Nyx · autonomous orchestrator · 2026-06-10
The night it
ran itself.
An autonomous multi-agent system spent the night building its own reliability, fixing its own outages, and standing up a new business, behind a gate that finally tells the truth. This is the log.
Operator approves and tests. Nyx does the rest. Cost caps off, Mac caffeinated, 25 items in the queue.
8
silent failures found + fixed
4
workers running in parallel
What shipped
- P6 moderator supervisor, wired and live. Every plan now gets a supervisor that watches workers in flight, detects stall / livelock / blocked, repairs on the first strike and surfaces persistent drift to chat, never blocking.
- Per-plan worktree isolation, wired. A self-edit physically cannot touch the live tree until its build is verified green. The substrate that makes safe self-extension possible.
- Orphan-resume cap. Dead sessions stop spawning doomed workers on every boot.
- A 5-day-old outage fixed. The docs site had been 404ing since June 5; the worker diagnosed a missing
index.html and shipped the fix.
- The gate that lied, fixed. 60+ stale worktree checkouts were poisoning the test run so every code gate failed silently. Excluded; the gate runs clean again.
Eight silent failures, one disease
Every blocker tonight was a designed safety behaving exactly as built, with no signal that it was the reason nothing was happening. Cruft plus silence. Found by a human simply asking "how's it going."
- Port squatter. An orphaned process held the port all day; every "restart" booted a deaf process while the old one served 17-hour-old code.
- Red build, silent veto. A type error in a skipped test made the build red, and a red build quietly vetoed every self-commit.
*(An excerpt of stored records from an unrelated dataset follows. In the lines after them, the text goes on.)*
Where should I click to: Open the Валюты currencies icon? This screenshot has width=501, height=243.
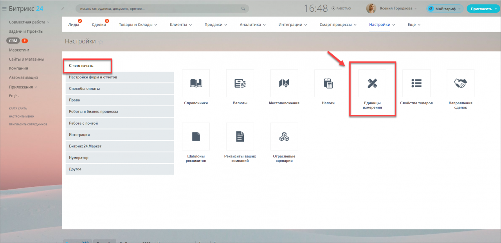[x=240, y=83]
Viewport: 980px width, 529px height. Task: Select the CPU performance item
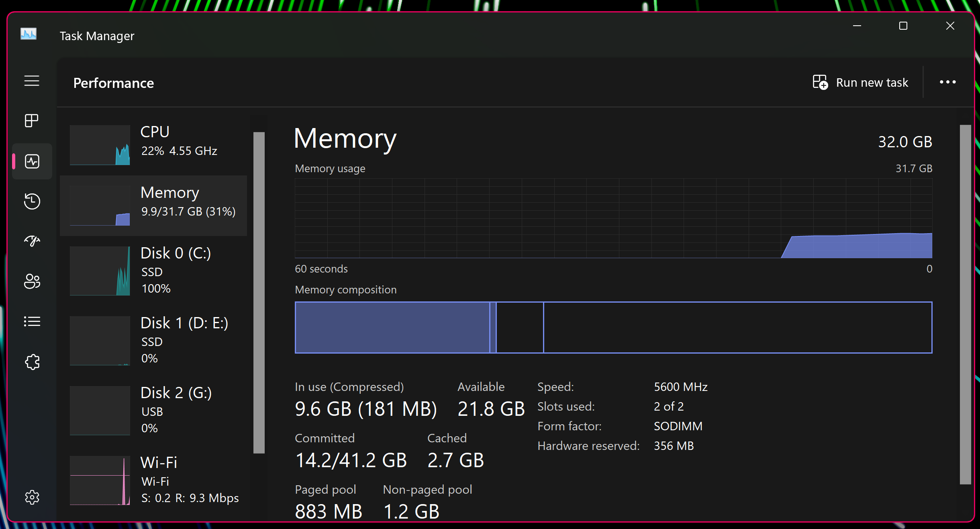coord(153,145)
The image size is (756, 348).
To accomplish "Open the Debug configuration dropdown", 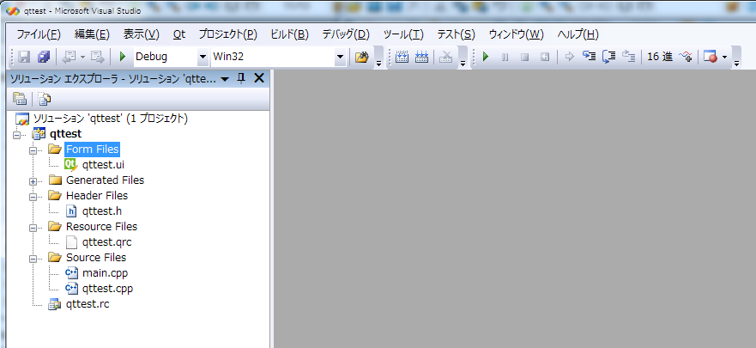I will coord(203,57).
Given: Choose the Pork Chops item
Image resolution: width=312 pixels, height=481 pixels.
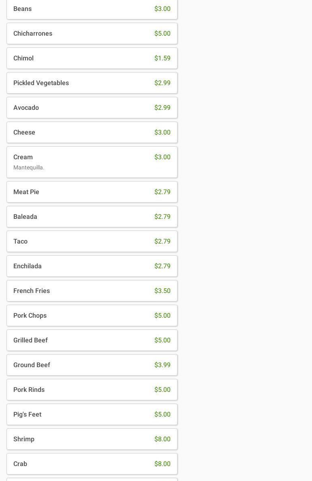Looking at the screenshot, I should pos(92,316).
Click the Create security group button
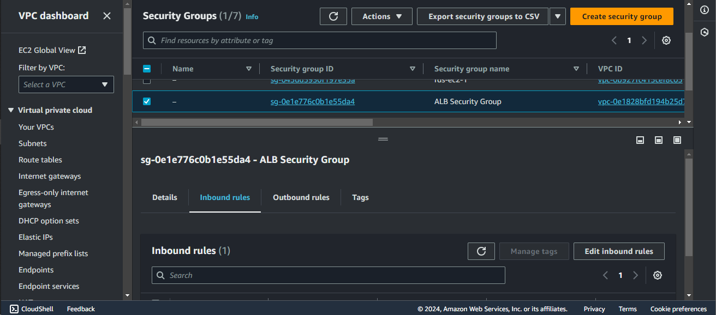Image resolution: width=716 pixels, height=315 pixels. tap(622, 16)
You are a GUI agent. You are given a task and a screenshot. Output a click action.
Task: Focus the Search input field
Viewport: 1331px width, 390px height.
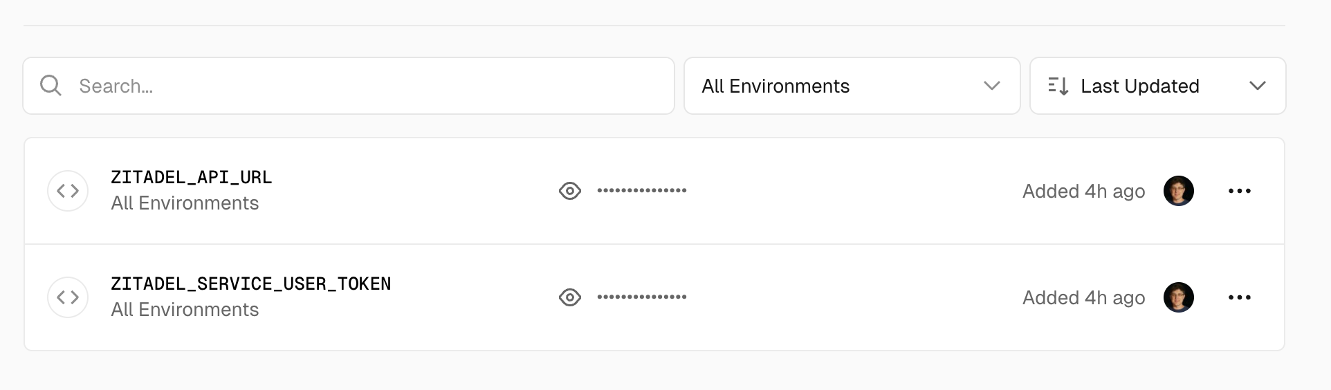click(349, 86)
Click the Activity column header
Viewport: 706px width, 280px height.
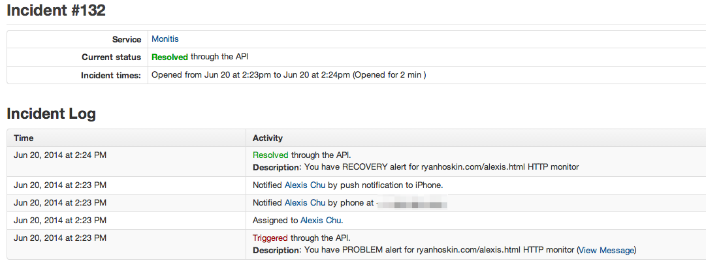pyautogui.click(x=268, y=138)
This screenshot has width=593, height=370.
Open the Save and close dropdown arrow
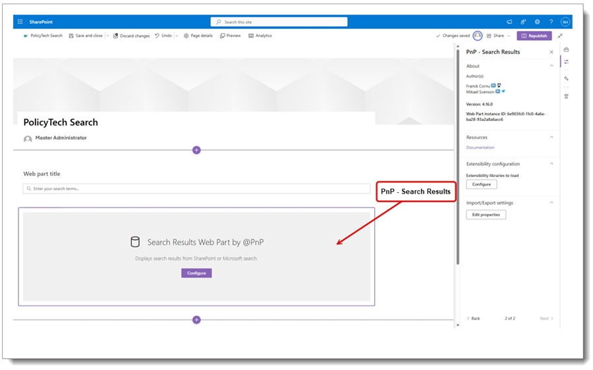tap(107, 36)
- Sticky disarm. The autopilot sat disarmed for a week while the boot log printed "armed" and its own watchdog needed it armed to alarm.
- Picker starvation. One cooled-down item kept winning the pick and aborted every tick, starving ten others for 17 minutes.
- Priority cliff. New items landed above the manual-only line, so the autopilot politely ignored them forever.
- Keyword drop. A title containing one trigger word got routed to the wrong parser and discarded.
- Worktree-ghost gate. The test glob swept ghost files that could not load, killing the gate before a single real test ran.
- Cost-cap park. A $50/day estimate (not a bill, on a flat subscription) auto-disarmed the whole queue at $53.90.
The lesson now driving the build: autonomy state that gates work — armed, paused, disarmed, cooldown, cost — must be loud and visible, or "fully autonomous" silently becomes "fully idle."
In the queue tonight
reliability making the bot run better business the SMB validation engine
p5 running › hermetic test guard (no test touches real home)
p6 running › green the root test suite (unblock the gate)
p8 surface autopilot decisions + stall alarm
p10 boot alarm when an autonomy flag survives a reboot
p12 running › failed work always comes back (retry ledger)
p30 worktree janitor (prune the cruft on a schedule)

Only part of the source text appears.